The LM5118-Q1 high voltage switching regulator features all of the functions necessary to implement an efficient high voltage buck or buck-boost regulator using a minimum of external components. The regulator switches smoothly from buck to buck-boost operation as the input voltage approaches the output voltage, allowing operation with the input greater than or less than the output voltage. This easy to use regulator integrates high-side and low-side MOSFET drivers capable of supplying peak currents of 2 A. The regulator control method is based on current mode control using an emulated current ramp. Peak current mode control provides inherent line feed-forward, cycle-by-cycle current limiting and ease of loop compensation. The use of an emulated control ramp reduces noise sensitivity of the pulse-width modulation circuit, allowing reliable processing of very small duty cycles necessary in high input voltage applications. The operating frequency is user programmable from 50 kHz to 500 kHz. An oscillator synchronization pin allows multiple LM5118-Q1 regulators to self synchronize or be synchronized to an external clock. Fault protection features include current limiting, thermal shutdown, and remote shutdown capability. An undervoltage lockout input allows regulator shutdown when the input voltage is below a user selected threshold, and a low state at the enable pin will put the regulator into an extremely low current shutdown state. The device is available in the HTSSOP-20EP package featuring an exposed pad to aid in thermal dissipation.

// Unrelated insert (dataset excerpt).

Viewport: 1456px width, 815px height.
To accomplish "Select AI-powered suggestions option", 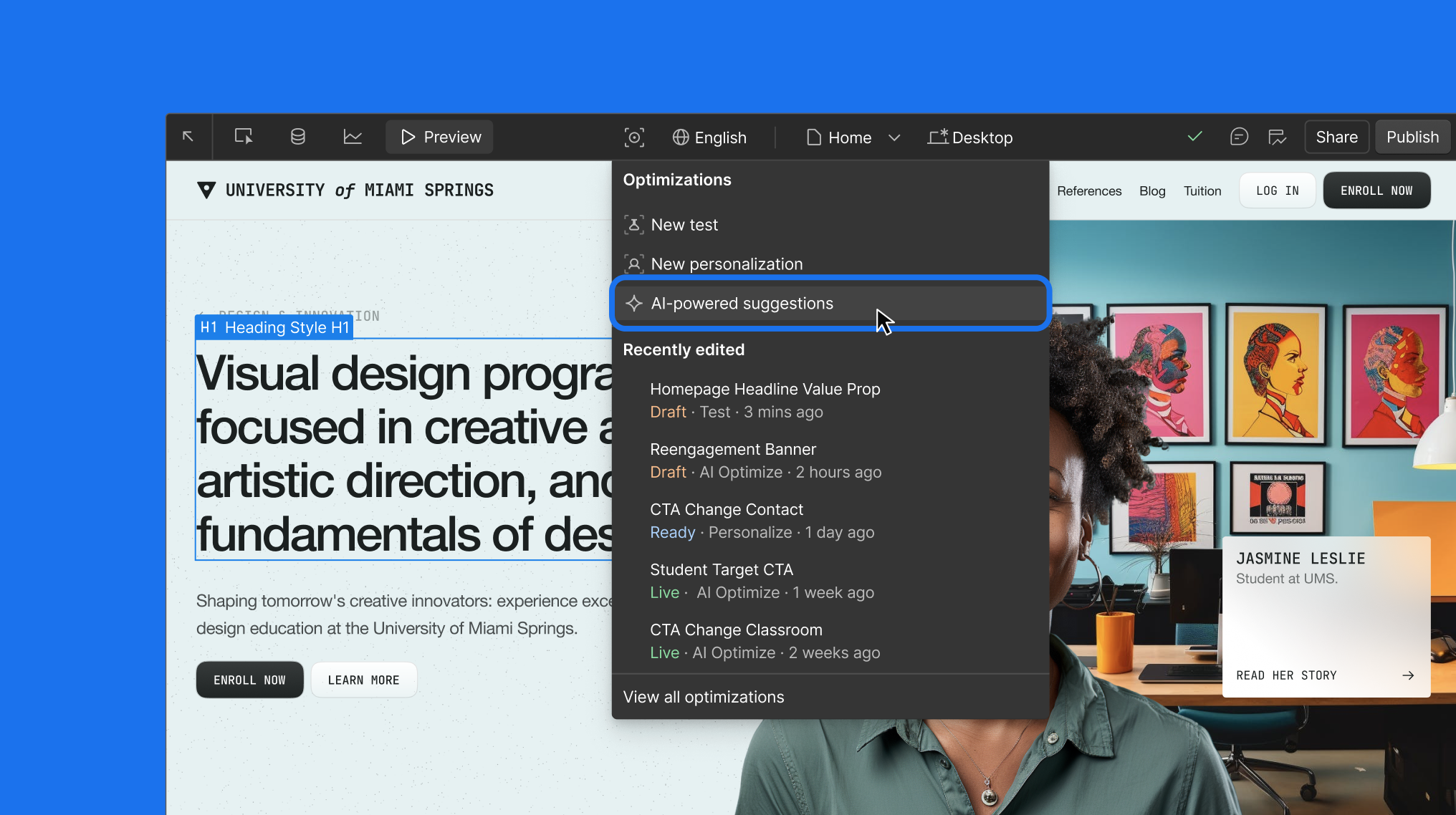I will click(830, 304).
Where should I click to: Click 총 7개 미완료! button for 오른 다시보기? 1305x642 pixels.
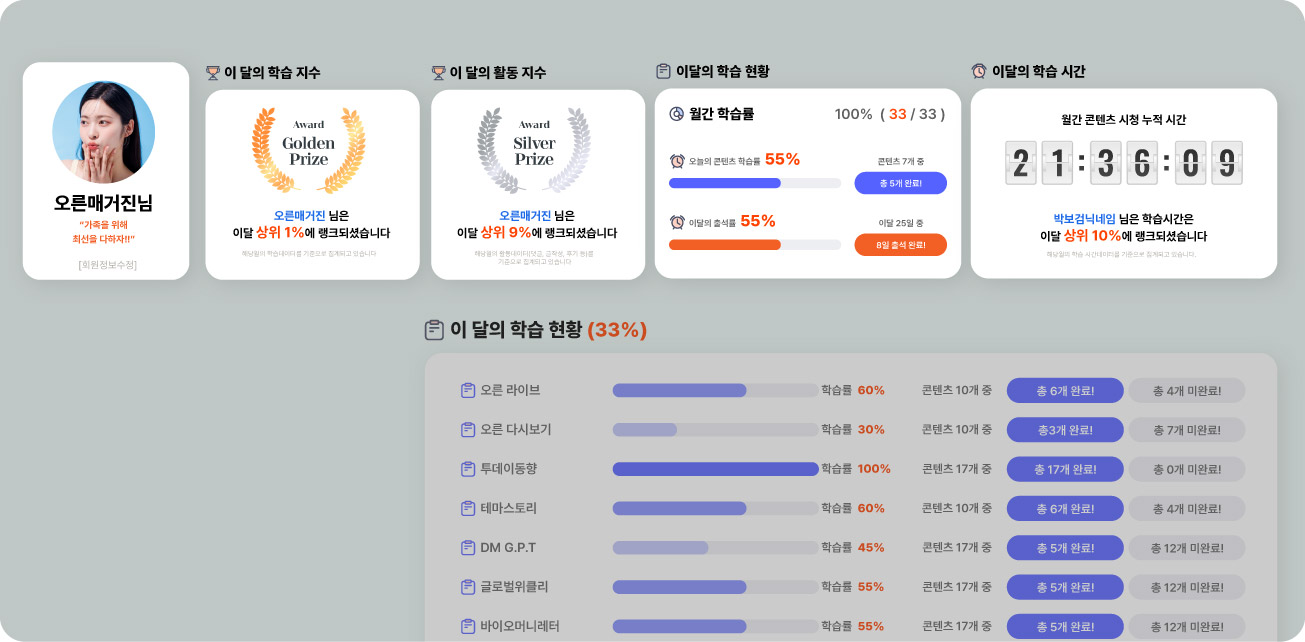(1187, 430)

A buck-boost regulator can maintain regulation for input voltages either higher or lower than the output voltage. The challenge is that buck-boost power converters are not as efficient as buck regulators. The LM5118-Q1 has been designed as a dual-mode controller whereby the power converter acts as a buck regulator while the input voltage is above the output. As the input voltage approaches the output voltage, a gradual transition to the buck-boost mode occurs. The dual-mode approach maintains regulation over a wide range of input voltages, while maintaining the optimal conversion efficiency in the normal buck mode. The gradual transition between modes eliminates disturbances at the output during transitions. Figure 8 shows the basic operation of the LM5118-Q1 regulator in the buck mode. In buck mode, transistor Q1 is active and Q2 is disabled. The inductor current ramps in proportion to the VIN – VOUT voltage difference when Q1 is active and ramps down through the recirculating diode D1 when Q1 is off. The first order buck mode transfer function is VOUT/VIN = D, where D is the duty cycle of the buck switch, Q1.

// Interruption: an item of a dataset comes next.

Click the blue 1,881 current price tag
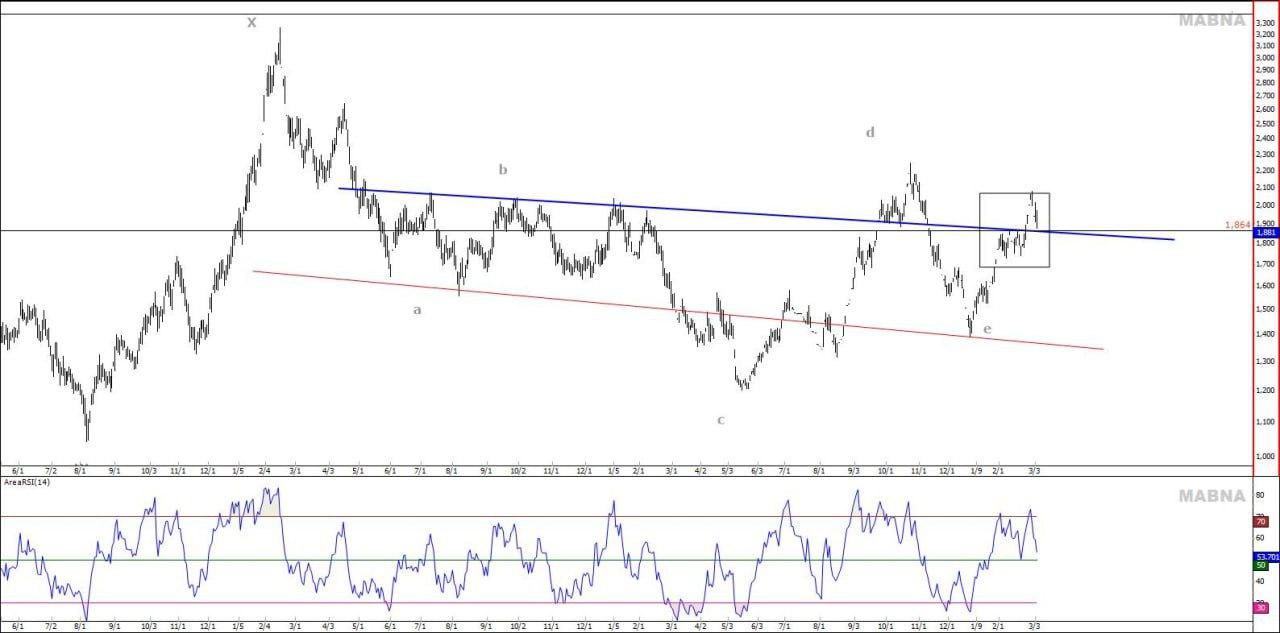 click(1265, 233)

Figure 9 shows the basic operation of buck-boost mode. In buck-boost mode both Q1 and Q2 are active for the same time interval each cycle. The inductor current ramps up (proportional to VIN) when Q1 and Q2 are active and ramps down through the recirculating diode during the off time. The first order buck-boost transfer function is VOUT/VIN = D/(1-D), where D is the duty cycle of Q1 and Q2.
An undervoltage lockout pin is provided to disable the regulator when the input is below the desired operating range. If the UVLO pin is below 1.13 V, the regulator enters a standby mode with the outputs disabled, but with VCC regulator operating. If the UVLO input exceeds 1.23 V, the regulator will resume normal operation. A voltage divider from the input to ground can be used to set a VIN threshold to disable the regulator in brownout conditions or for low input faults.

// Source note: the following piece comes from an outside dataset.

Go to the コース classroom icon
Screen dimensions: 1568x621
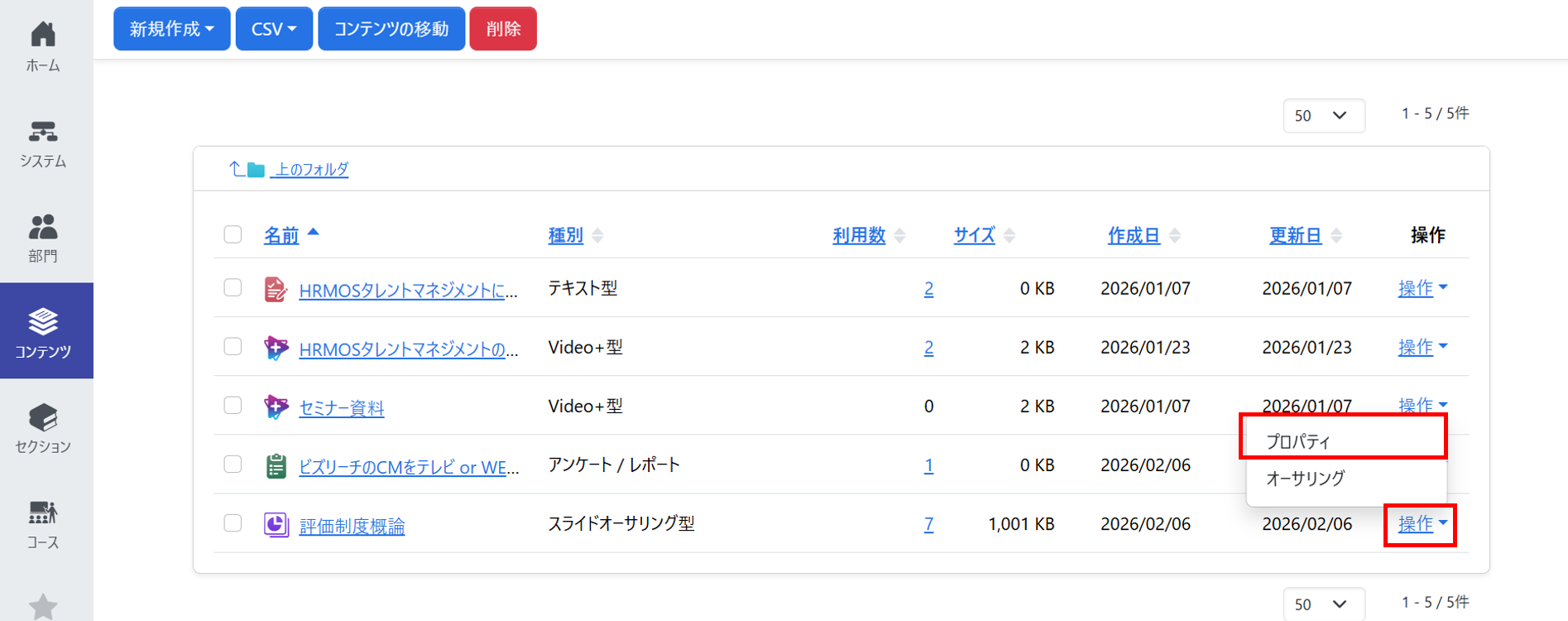tap(43, 513)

If a current limit fault exists for more than 256 clock cycles, the regulator will enter a hiccup mode of current limiting and the UVLO pin will be pulled low by an internal switch. This switch turns off when the UVLO pin approaches ground potential allowing the UVLO pin to rise. A capacitor connected to the UVLO pin will delay the return to a normal operating level and thereby set the off-time of the hiccup mode fault protection. An internal 5-µA pullup current pulls the UVLO pin to a high state to ensure normal operation when the VIN UVLO function is not required and the pin is left floating.
The LM5118-Q1 oscillator frequency is set by a single external resistor connected between the RT pin and the AGND pin. The RT resistor should be located very close to the device and connected directly to the pins of the IC. To set a desired oscillator frequency (f), the necessary value for the RT resistor can be calculated from Equation 1:
The SYNC pin can be used to synchronize the internal oscillator to an external clock. The external clock must be of higher frequency than the free-running frequency set by the RT resistor. A clock circuit with an open-drain output is the recommended interface from the external clock to the SYNC pin. The clock pulse duration should be greater than 15 ns.
Multiple LM5118-Q1 devices can be synchronized together simply by connecting the SYNC pins together as in Figure 11. In this configuration, all of the devices are synchronized to the highest frequency device. Figure 12 shows the SYNC input and output features of the LM5118-Q1. The internal oscillator circuit drives the SYNC pin with a strong pull down or weak pullup inverter. When the SYNC pin is pulled low, either by the internal oscillator or an external clock, the ramp cycle of the oscillator is terminated and forced 400 ns off-time is initiated before a new oscillator cycle begins. If the SYNC pins of several LM5118-Q1 IC’s are connected together, the IC with the highest internal clock frequency will pull all the connected SYNC pins low and terminate the oscillator ramp cycles of the other ICs. The LM5118-Q1 with the highest programmed clock frequency will serve as the master and control the switching frequency of all the devices with lower oscillator frequencies.
The internal high gain error amplifier generates an error signal proportional to the difference between the regulated output voltage and an internal precision reference (1.23 V). The output of the error amplifier is connected to the COMP pin. Loop compensation components, typically a type II network shown in are connected between the COMP and FB pins. This network creates a low frequency pole, a zero, and a noise reducing high frequency pole. The PWM comparator compares the emulated current sense signal from the RAMP generator to the error amplifier output voltage at the COMP pin. The same error amplifier is used for operation in buck and buck-boost mode.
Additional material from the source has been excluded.